Skip to content

SparseEmbed

Retriever class.

Parameters

  • key (str)

    Document unique identifier.

  • on (list[str])

    Document texts.

  • model (models.SparseEmbed)

    SparsEmbed model.

  • tokenizer_parallelism (str) – defaults to false

Examples

>>> from neural_cherche import models, retrieve
>>> from pprint import pprint
>>> import torch

>>> _ = torch.manual_seed(42)

>>> device = "mps"

>>> model = models.SparseEmbed(
...     model_name_or_path="raphaelsty/neural-cherche-sparse-embed",
...     device=device,
...     embedding_size=64,
... )

>>> retriever = retrieve.SparseEmbed(
...     key="id",
...     on="document",
...     model=model,
... )

>>> documents = [
...     {"id": 0, "document": "Food"},
...     {"id": 1, "document": "Sports"},
...     {"id": 2, "document": "Cinema"},
... ]

>>> queries = ["Food", "Sports", "Cinema"]
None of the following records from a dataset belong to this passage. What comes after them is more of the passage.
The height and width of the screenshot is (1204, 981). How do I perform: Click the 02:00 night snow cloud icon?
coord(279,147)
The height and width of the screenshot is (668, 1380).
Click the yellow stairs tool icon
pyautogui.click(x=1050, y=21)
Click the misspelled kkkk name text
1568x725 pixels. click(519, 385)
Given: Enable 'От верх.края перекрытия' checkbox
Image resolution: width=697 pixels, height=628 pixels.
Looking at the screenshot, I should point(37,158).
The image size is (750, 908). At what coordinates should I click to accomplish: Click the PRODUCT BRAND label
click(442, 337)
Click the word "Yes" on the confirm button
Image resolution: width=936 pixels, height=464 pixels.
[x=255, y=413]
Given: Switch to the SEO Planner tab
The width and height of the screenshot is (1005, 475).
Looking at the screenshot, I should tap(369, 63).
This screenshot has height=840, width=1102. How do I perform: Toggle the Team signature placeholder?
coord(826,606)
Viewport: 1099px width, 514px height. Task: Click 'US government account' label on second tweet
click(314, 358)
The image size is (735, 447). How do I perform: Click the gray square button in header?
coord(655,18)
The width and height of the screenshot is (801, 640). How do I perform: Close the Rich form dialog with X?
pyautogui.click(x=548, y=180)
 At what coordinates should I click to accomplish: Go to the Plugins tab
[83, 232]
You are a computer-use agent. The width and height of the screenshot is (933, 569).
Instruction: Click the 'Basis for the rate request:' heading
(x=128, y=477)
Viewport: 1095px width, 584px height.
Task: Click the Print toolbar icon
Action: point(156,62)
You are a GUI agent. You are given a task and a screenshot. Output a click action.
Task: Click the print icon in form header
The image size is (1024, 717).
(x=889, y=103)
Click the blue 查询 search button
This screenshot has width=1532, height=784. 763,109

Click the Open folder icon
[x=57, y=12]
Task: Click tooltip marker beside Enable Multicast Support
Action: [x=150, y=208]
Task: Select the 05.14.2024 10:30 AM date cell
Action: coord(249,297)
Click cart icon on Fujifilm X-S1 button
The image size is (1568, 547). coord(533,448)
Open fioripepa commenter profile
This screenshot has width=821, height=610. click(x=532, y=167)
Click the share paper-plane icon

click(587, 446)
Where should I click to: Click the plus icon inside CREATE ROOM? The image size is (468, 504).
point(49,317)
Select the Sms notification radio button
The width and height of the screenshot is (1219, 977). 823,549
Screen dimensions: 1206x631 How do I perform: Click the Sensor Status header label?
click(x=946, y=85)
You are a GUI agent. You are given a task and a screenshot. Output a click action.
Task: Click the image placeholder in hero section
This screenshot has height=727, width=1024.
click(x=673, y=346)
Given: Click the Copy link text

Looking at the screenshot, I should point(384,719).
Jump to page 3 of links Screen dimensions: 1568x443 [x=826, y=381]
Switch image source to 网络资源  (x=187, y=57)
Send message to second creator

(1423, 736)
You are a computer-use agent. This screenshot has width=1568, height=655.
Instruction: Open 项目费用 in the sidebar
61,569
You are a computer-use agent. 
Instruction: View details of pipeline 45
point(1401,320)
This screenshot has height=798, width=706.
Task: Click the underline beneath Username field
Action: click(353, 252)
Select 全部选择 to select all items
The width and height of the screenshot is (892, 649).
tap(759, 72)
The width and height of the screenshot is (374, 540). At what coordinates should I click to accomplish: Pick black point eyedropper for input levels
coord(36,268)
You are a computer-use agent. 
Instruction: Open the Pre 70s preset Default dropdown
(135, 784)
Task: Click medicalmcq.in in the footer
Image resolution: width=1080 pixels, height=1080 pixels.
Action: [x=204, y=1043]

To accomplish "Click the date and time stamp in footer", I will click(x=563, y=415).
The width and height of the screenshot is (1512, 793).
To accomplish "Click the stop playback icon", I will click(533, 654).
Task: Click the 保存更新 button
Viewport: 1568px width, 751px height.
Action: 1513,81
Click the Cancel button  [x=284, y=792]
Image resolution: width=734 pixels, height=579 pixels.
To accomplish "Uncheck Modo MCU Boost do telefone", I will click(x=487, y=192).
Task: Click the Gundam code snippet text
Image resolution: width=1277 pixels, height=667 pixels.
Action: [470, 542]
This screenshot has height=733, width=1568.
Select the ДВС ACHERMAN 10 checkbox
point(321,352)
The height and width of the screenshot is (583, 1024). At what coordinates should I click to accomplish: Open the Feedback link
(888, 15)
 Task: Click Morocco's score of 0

>>> documents_embeddings = retriever.encode_documents(
...     documents=documents,
...     batch_size=1,
... )

>>> queries_embeddings = retriever.encode_queries(
...     queries=queries,
...     batch_size=1,
... )

>>> retriever = retriever.add(
...     documents_embeddings=documents_embeddings,
... )

>>> scores = retriever(
...     queries_embeddings=queries_embeddings,
...     batch_size=32
... )

>>> pprint(scores)
[[{'id': 0, 'similarity': 62.01531219482422},
  {'id': 1, 'similarity': 59.01810836791992},
  {'id': 2, 'similarity': 40.613182067871094}],
 [{'id': 1, 'similarity': 97.81436920166016},
  {'id': 2, 'similarity': 32.50034713745117},
  {'id': 0, 'similarity': 25.678363800048828}],
 [{'id': 2, 'similarity': 56.019283294677734},
  {'id': 1, 'similarity': 37.612735748291016},
  {'id': 0, 'similarity': 26.307708740234375}]]

Methods

call

Retrieve documents.

Parameters

  • queries_embeddings (dict[str, scipy.sparse._csr.csr_matrix])
  • k (int) – defaults to None
  • batch_size (int) – defaults to 64
  • tqdm_bar (bool) – defaults to True
add

Add documents embeddings and activations to the retriever.

Parameters

  • documents_embeddings (dict[dict[str, torch.Tensor]])
encode_documents

Encode documents.

Parameters

  • documents (list[dict])
  • batch_size (int) – defaults to 32
  • tqdm_bar (bool) – defaults to True
  • query_mode (bool) – defaults to False
  • kwargs
encode_queries

Encode queries.

Parameters

  • queries (list[str])
  • batch_size (int) – defaults to 32
  • tqdm_bar (bool) – defaults to True
  • query_mode (bool) – defaults to True
  • kwargs
top_k

Return the top k documents for each query.

Parameters

  • similarities (scipy.sparse._csc.csc_matrix)
  • k (int)